• **Exercise task**: Convert the records below into a JSON list of strings, one string per line, with blank lines skipped and the pictures left out.

• **Entries for locating words and elements**:
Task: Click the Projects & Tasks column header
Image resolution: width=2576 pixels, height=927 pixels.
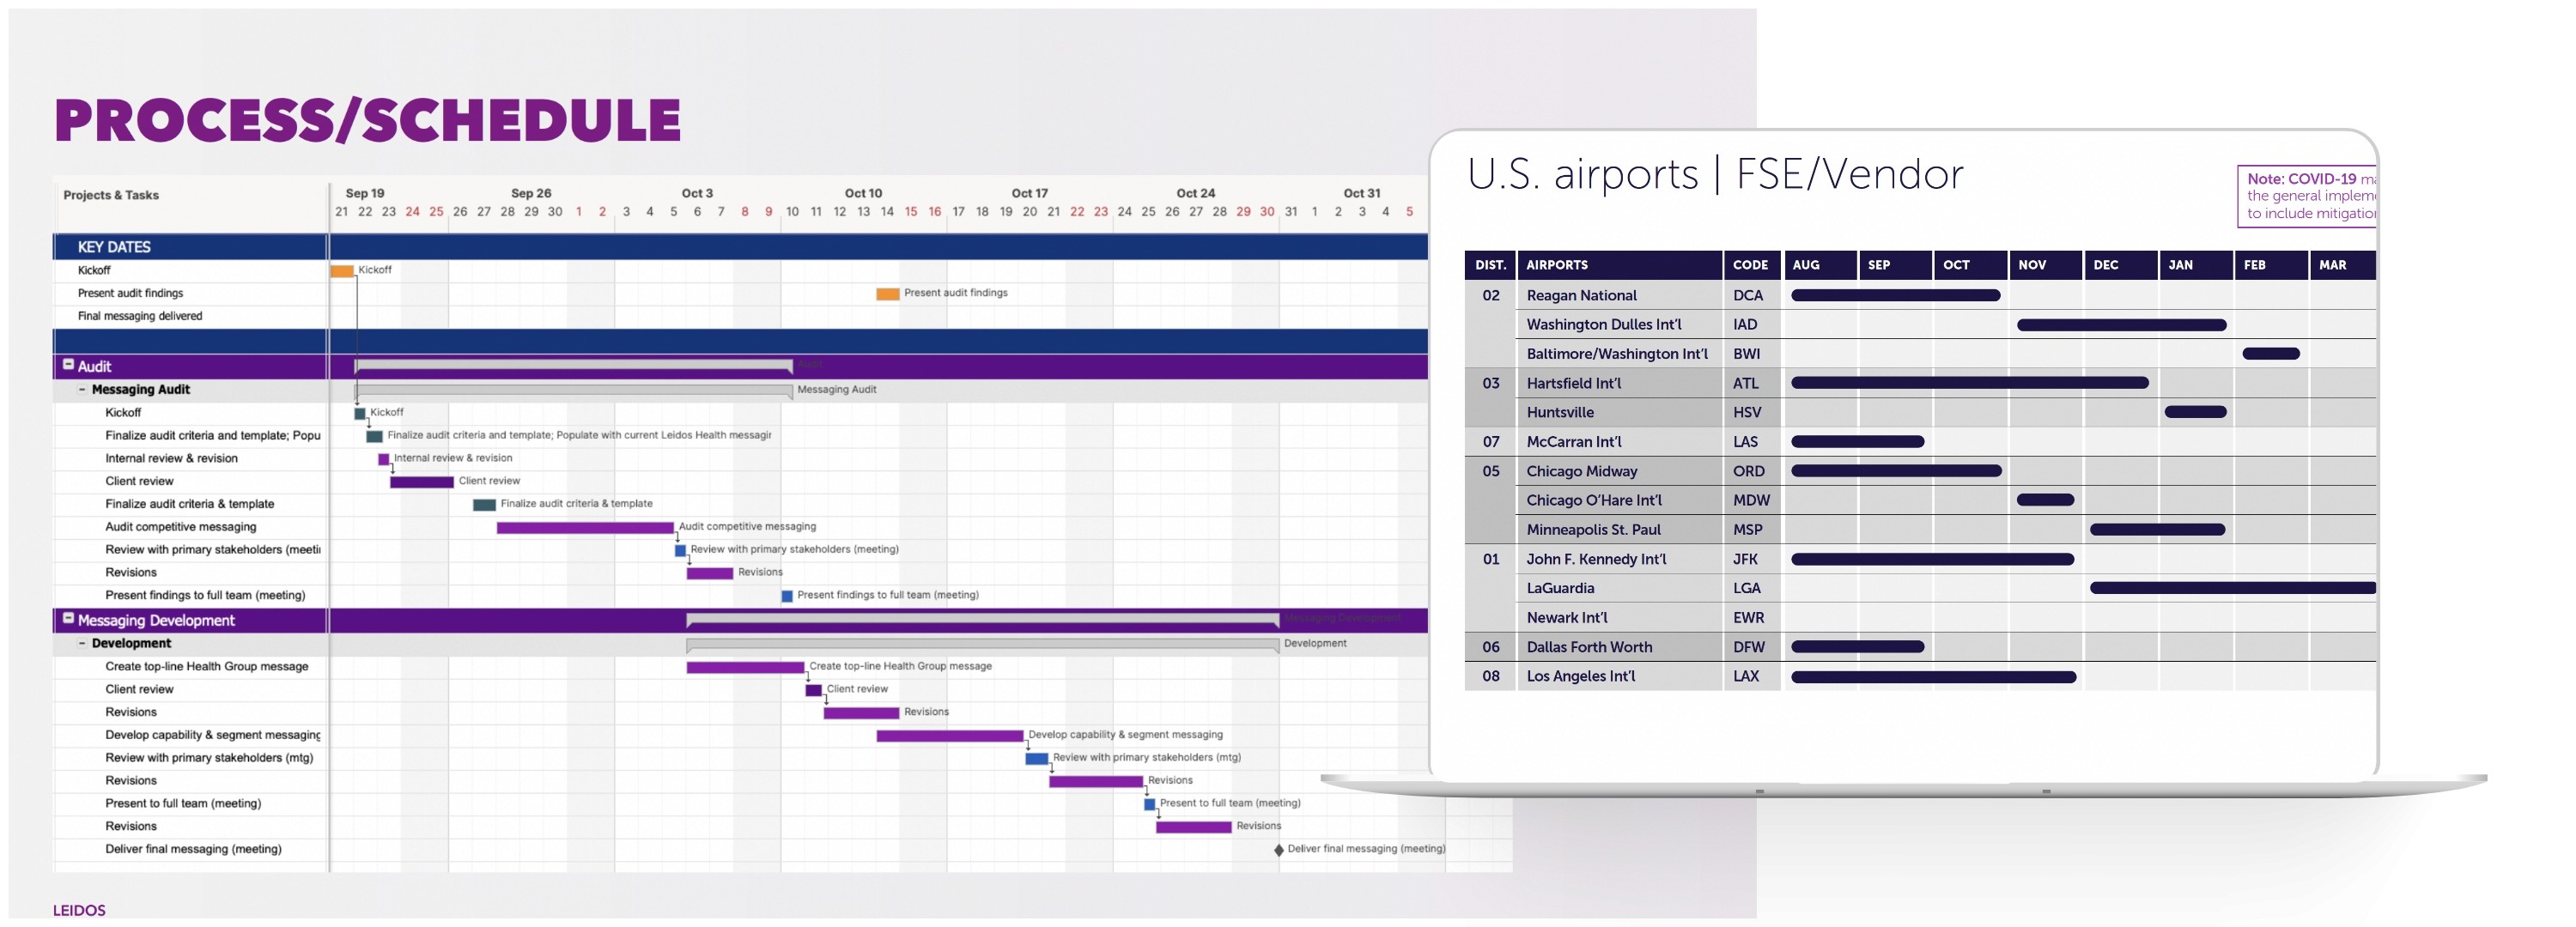Action: (x=111, y=195)

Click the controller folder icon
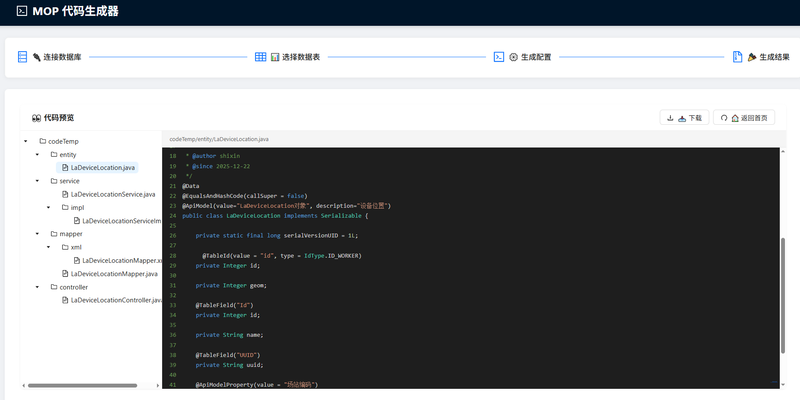(x=52, y=287)
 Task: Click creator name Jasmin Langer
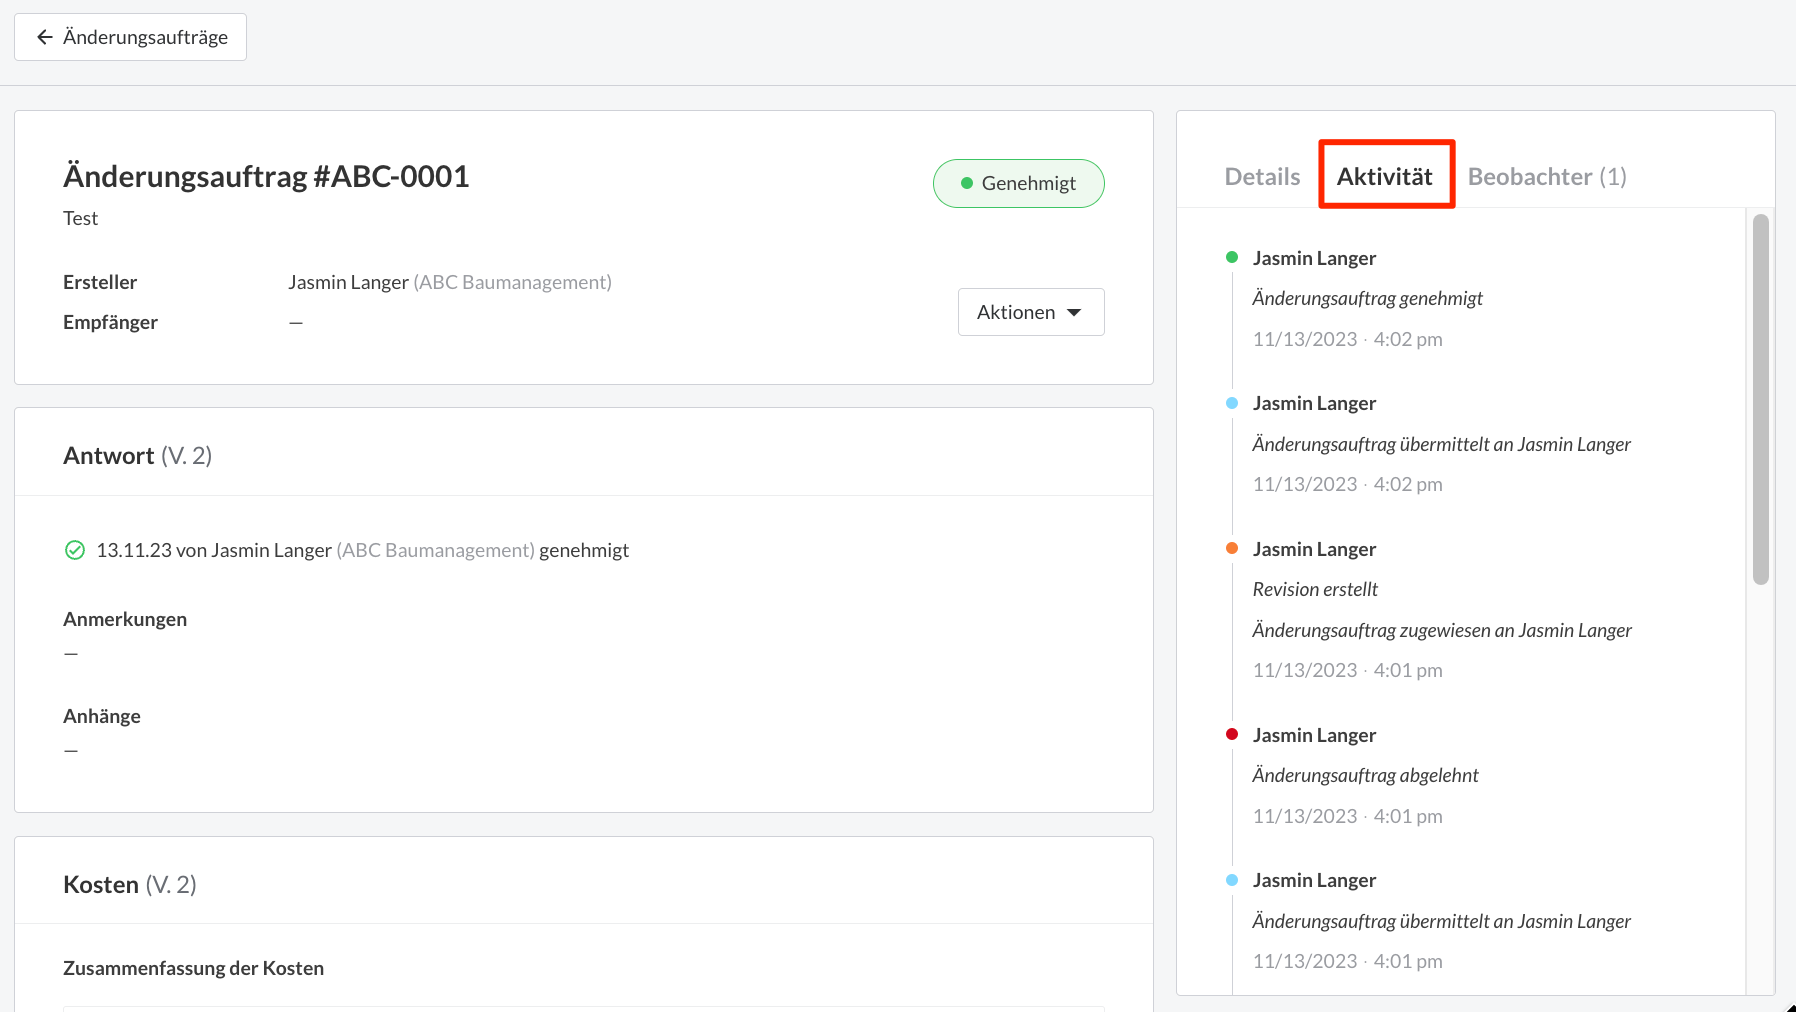(x=348, y=283)

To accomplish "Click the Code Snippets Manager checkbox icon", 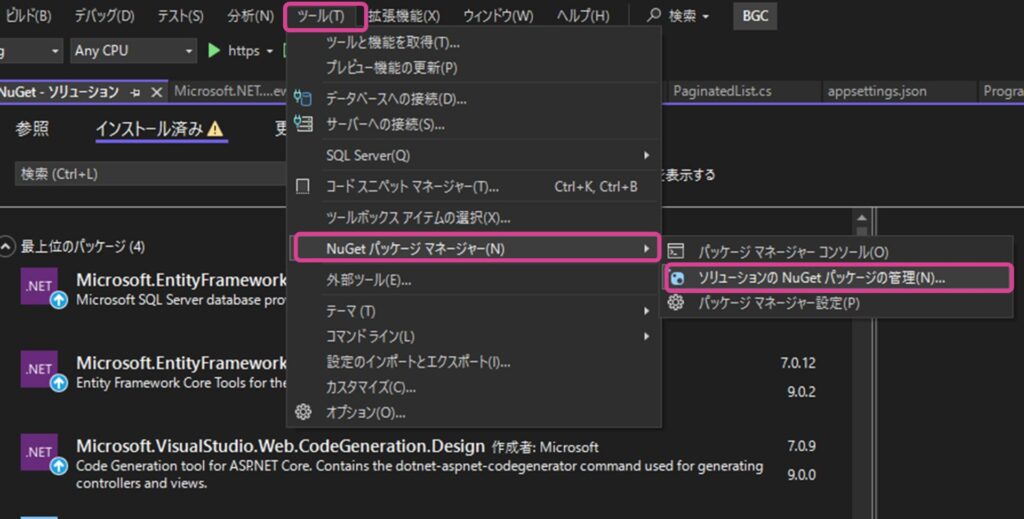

• **Reply to the exercise**:
[
  "Task: Click the Projects & Tasks column header",
  "Image resolution: width=2576 pixels, height=927 pixels.",
  "Action: (x=111, y=195)",
  "Click the controller folder icon",
  "(x=52, y=287)",
  " Task: Click creator name Jasmin Langer",
  "(x=348, y=283)",
  "To accomplish \"Click the Code Snippets Manager checkbox icon\", "
]